My wedding day basically involved me looking after our daughter and him getting drunk with his friends.  Not a great start!

Within two years of being married, Richard had an affair and he had signed up to numerous sex chat websites.  I gradually learned to realise that Richard was being increasingly emotionally abusive towards me, he was forever putting me down, banning me from contacting people, shouting at me and verbally abusing me.  My confidence and self-esteem were at an all time low.

I eventually got admitted to a psychiatric hospital as I tried to take my own life things were that bad.

During recovery, I joined an internet forum for a hobby I have.  Over the space of a few months I built up a wonderful friendship with an American that changed my life.  Tom is a few years younger than I am, but we instantly clicked on the site, initially we just commented on each others posts and shared the occasional joke.

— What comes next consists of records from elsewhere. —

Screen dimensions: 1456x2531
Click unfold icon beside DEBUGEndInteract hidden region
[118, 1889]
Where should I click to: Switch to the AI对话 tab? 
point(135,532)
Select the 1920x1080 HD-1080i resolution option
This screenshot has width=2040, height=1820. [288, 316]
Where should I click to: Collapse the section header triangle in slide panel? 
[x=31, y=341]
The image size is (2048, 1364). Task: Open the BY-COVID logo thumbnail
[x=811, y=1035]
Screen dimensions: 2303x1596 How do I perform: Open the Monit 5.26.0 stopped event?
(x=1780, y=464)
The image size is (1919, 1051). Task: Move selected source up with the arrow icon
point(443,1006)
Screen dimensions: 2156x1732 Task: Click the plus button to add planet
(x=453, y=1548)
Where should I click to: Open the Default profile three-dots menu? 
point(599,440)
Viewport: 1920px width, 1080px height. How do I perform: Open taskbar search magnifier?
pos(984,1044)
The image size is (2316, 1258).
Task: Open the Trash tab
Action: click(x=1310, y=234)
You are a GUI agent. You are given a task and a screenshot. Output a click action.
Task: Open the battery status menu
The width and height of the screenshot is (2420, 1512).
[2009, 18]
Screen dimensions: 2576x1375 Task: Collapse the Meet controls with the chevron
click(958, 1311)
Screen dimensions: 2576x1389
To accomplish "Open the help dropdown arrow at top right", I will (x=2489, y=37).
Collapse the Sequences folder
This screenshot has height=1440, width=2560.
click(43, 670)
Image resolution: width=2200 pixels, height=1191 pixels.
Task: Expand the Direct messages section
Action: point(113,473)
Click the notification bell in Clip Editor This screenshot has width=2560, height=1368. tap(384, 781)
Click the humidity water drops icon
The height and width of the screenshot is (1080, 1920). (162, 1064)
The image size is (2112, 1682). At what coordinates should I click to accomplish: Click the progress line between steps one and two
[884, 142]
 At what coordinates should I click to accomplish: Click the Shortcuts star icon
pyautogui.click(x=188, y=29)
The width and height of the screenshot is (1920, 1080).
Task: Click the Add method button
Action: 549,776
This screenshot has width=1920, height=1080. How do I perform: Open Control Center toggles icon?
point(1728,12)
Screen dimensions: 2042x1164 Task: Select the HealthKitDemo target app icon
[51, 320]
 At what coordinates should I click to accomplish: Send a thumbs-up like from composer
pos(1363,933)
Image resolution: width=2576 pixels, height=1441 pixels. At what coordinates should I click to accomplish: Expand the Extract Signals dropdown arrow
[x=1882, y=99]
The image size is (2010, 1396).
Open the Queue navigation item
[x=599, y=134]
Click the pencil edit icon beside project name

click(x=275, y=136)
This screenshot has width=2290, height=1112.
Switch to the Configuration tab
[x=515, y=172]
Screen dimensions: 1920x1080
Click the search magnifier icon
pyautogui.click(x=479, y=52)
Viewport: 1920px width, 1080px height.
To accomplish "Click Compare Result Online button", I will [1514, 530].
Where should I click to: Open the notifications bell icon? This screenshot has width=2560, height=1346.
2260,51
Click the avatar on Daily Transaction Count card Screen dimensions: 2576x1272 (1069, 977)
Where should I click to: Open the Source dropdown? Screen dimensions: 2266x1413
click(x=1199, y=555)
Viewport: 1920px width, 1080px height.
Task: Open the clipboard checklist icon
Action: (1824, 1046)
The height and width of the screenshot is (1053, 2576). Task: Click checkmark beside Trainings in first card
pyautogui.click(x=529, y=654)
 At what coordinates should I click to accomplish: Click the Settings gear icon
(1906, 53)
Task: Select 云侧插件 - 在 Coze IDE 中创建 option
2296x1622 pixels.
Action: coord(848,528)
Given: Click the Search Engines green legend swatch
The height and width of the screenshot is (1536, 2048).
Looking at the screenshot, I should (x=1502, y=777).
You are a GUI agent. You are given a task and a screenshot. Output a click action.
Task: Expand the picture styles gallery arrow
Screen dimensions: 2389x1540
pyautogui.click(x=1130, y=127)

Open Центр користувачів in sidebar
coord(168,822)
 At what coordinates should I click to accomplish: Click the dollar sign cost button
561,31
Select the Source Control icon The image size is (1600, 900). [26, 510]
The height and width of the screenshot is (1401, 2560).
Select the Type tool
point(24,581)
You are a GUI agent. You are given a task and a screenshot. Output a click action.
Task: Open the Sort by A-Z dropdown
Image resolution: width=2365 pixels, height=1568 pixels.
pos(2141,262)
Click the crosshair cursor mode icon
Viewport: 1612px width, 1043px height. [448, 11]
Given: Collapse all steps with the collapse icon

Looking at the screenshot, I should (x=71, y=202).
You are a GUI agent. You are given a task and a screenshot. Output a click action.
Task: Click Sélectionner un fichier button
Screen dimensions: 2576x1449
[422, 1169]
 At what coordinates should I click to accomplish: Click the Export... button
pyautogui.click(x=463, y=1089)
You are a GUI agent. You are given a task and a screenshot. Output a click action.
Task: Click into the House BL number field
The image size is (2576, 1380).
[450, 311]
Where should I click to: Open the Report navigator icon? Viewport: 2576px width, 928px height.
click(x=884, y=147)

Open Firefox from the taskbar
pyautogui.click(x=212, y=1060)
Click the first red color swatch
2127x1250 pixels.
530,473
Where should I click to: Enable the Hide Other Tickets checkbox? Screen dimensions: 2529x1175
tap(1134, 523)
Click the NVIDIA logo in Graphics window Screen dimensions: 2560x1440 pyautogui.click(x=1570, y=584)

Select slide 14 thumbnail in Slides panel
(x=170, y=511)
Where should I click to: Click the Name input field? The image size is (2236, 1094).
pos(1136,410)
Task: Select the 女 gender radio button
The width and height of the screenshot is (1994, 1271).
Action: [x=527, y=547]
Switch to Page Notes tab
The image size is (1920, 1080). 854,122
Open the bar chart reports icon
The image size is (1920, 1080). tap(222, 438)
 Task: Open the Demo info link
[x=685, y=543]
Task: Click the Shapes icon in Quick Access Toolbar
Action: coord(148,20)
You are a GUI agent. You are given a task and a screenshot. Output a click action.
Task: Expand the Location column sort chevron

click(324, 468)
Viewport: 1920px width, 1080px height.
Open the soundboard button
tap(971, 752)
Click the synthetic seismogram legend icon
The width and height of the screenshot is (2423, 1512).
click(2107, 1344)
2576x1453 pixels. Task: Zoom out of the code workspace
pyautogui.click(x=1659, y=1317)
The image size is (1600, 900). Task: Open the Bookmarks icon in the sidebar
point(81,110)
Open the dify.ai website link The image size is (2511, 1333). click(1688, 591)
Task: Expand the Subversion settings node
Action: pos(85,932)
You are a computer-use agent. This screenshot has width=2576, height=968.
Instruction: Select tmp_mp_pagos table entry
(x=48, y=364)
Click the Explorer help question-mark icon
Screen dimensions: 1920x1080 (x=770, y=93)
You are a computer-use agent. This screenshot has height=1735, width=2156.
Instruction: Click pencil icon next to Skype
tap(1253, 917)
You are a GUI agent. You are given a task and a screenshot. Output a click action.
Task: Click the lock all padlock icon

Gradually and I mean very slowly we started to private message each other and I confided in him about my situation.  Tom did an incredible job of rebuilding my confidence, made me feel respectable again and eventually gave me the confidence to leave my husband.  Finally I was free of him and it felt wonderful.  I’ll never forget the feeling of it just being me and my daughter int he house and the feeling of happiness washing over me.  Of course I would still have to deal with him for our daughter’s sake but I no longer had to spend time on my own with him.  It was only now that I realised how terrified I was of him.  My daughter also settled too, she was much happier as she could see me in a much more relaxed way; we played like we hadn’t really played before.

So, now nearly two years after I kicked him out, we’ve both moved on.  He still has regular contact with our daughter and I wouldn’t take that away from her, I have a choice who I’m married to she doesn’t have a choice who her Daddy is.

Tom and I stayed in touch and slowly built up a trans-Atlantic relationship.  We’ve met up in person lots of times through the two years and he makes me feel like no-one else has ever done.  He understands me, brought back my smile, he supports me, treasures me and makes me feel like the most special person in the world.  Hopefully one day in the future he’ll actually live over here in the UK with me as I can’t imagine things any other way 🙂

So I’d like to thank Chey Being for giving me the confidence to write about my divorce as it’s actually one of the best things that has happened to me!